━━ Отрывок текста ━━

Здесь мне, вероятно, надо остановиться, чтобы попробовать объяснить, и себе в том числе, некоторые нюансы.
Первое объяснение, которое я могу дать сейчас, как и тогда, — не все (но сколькие?) из тех, что подписали одобрение, читали книгу. Рецензия, поданная вначале, с самого низового уровня, от редактора, составленная нарочито банально, деревянным языком, усыпляющим бдительность, об отражении красот нашей родины, убедительно подсказывала, что книга серая, по крайней мере, по тематике, и, возможно, позволила подписать ее, не читая, как заведующему отделом, так и директору издательства. А директором издательства был Марин Преда. Далее, как я предполагаю, на рукопись в сопровождении рецензии из армированного бетона, как тогда говорили, и с тремя-четырьмя подписями, среди коих и подпись Преды, смотрели без придирок, и она переходила со ступени на ступень почти формально.
Я никогда не знала, сколько ступеней у цензуры, ни до 1977 года, когда она называлась дирекцией прессы, ни позже, когда легально ее больше не существовало, а оставался не облеченный в форму монстр, как ядовитый туман, по неосторожности приблизясь к которому, ты невольно и безнадежно его вдыхал. Я знала только ступени внутри издательств, с предназначением быть барьерами не только эстетическими, но и идеологическими, но они — по крайней мере, в случае с «Картя Ромыняскэ» — были населены писателями, которым самим, как авторам собственных книг, надо было защищаться от цензуры. Таким образом, как ни странно, притом что все были румыны, возникала солидарность, которая, может быть, была просто сообщничеством, однако, случалось, не только действовала эффективно, но и предлагала — мне, во всяком случае, — точку поддержки и сопротивления, средство против безнадежности и депрессии. Не то что все было прозрачно и что редактор, прикидываясь дураком и рискуя, когда писал занудливые и клишированные под лозунги рецензии, объяснял автору, зачем он это делает. Нет, все действовали молчком, не существовало даже знака наподобие рыбы, как у христиан древности. Было только чувство, что, если не хочешь сойти с ума, надо противиться безумию всеми подручными средствами. Что иногда помогало, иногда нет. Потому что никогда не было известно, как будут реагировать те, что вне поля нашего зрения. Нужна была и удача. И мне везло до определенного момента. Я говорю, конечно, только о судьбе этой книги. Хорошо помню, что мне не верилось в такую большую удачу. Я радовалась гораздо сильнее, чем какой-либо другой своей книге, которая получила визу, может быть, потому что тут ждала ее меньше всего. Я так радовалась, что потеряла обычный контроль над жестами, позволила себе ослабить оборону, которую всю жизнь старалась, по мере сил, держать. Вот в этот миг удача от меня и отвернулась. Конец первого акта.

━━━

**Условия задания:**
(A) Согласуются ли с отрывком о цензуре утверждения (i) «Директором издательства был Марин Преда», (ii) «В отрывке сказано, что число ступеней цензуры было известно» и (iii) «Редактор объяснял автору, зачем пишет занудливые рецензии»? Для каждого ответьте «да» или «нет» и приведите решающие слова отрывка в точной цитате.
(B) Перечислите все должности в издательстве, которые названы в отрывке о цензуре.
(C) Пожалуйста, воспроизведите часть отрывка о цензуре: начните со слов «Первое объяснение, которое» и остановитесь после слов «ступень почти формально.».

━━ Исходные данные ━━

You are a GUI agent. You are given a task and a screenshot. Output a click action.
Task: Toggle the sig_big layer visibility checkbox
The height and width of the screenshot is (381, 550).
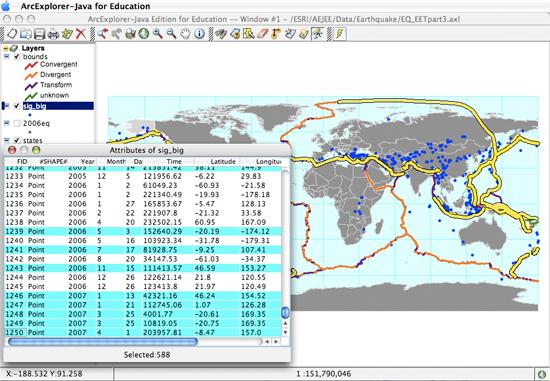pos(17,106)
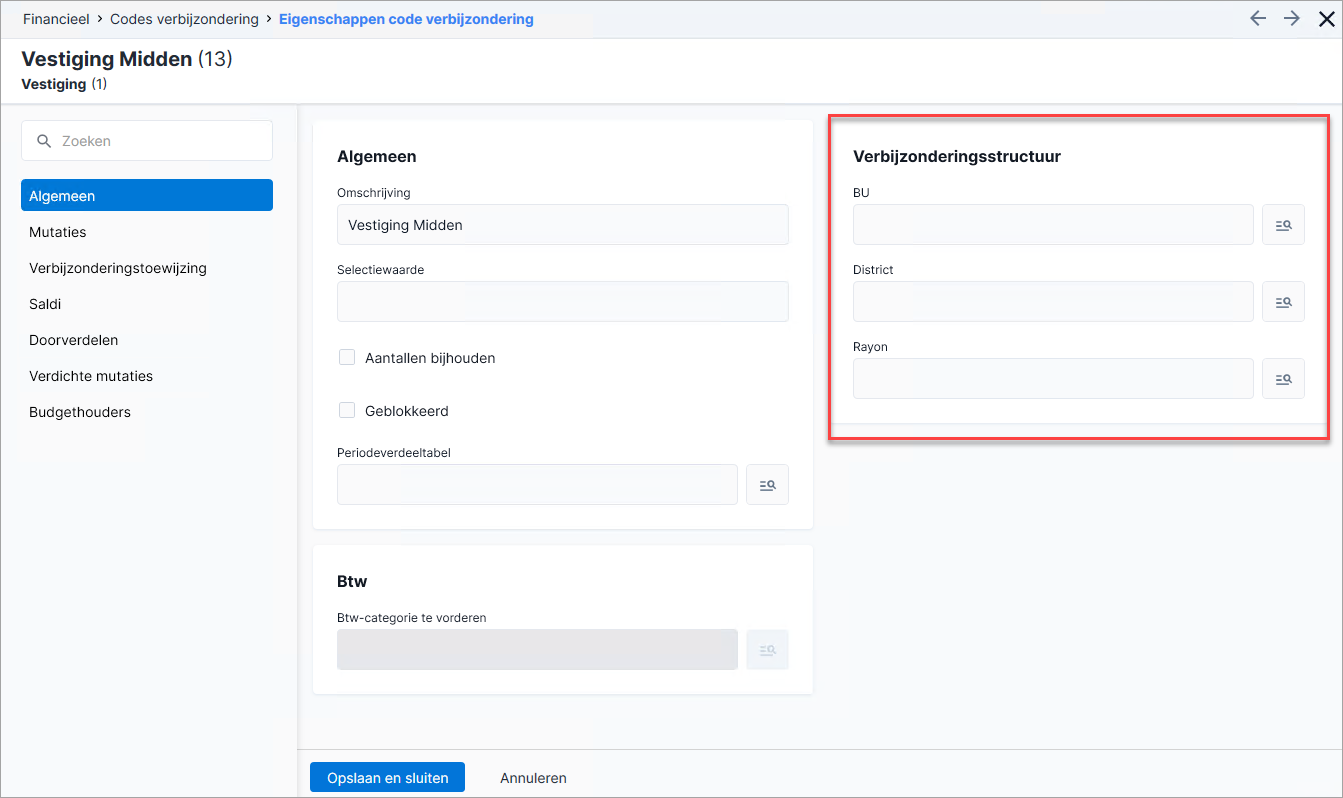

━━━

**Итоги выполнения:**
(A)
(i) Да: «А директором издательства был Марин Преда.»
(ii) Нет: «Я никогда не знала, сколько ступеней у цензуры»
(iii) Нет: «Нет, все действовали молчком»

(B) редактор, заведующий отделом, директор издательства

(C)
Первое объяснение, которое я могу дать сейчас, как и тогда, — не все (но сколькие?) из тех, что подписали одобрение, читали книгу. Рецензия, поданная вначале, с самого низового уровня, от редактора, составленная нарочито банально, деревянным языком, усыпляющим бдительность, об отражении красот нашей родины, убедительно подсказывала, что книга серая, по крайней мере, по тематике, и, возможно, позволила подписать ее, не читая, как заведующему отделом, так и директору издательства. А директором издательства был Марин Преда. Далее, как я предполагаю, на рукопись в сопровождении рецензии из армированного бетона, как тогда говорили, и с тремя-четырьмя подписями, среди коих и подпись Преды, смотрели без придирок, и она переходила со ступени на ступень почти формально.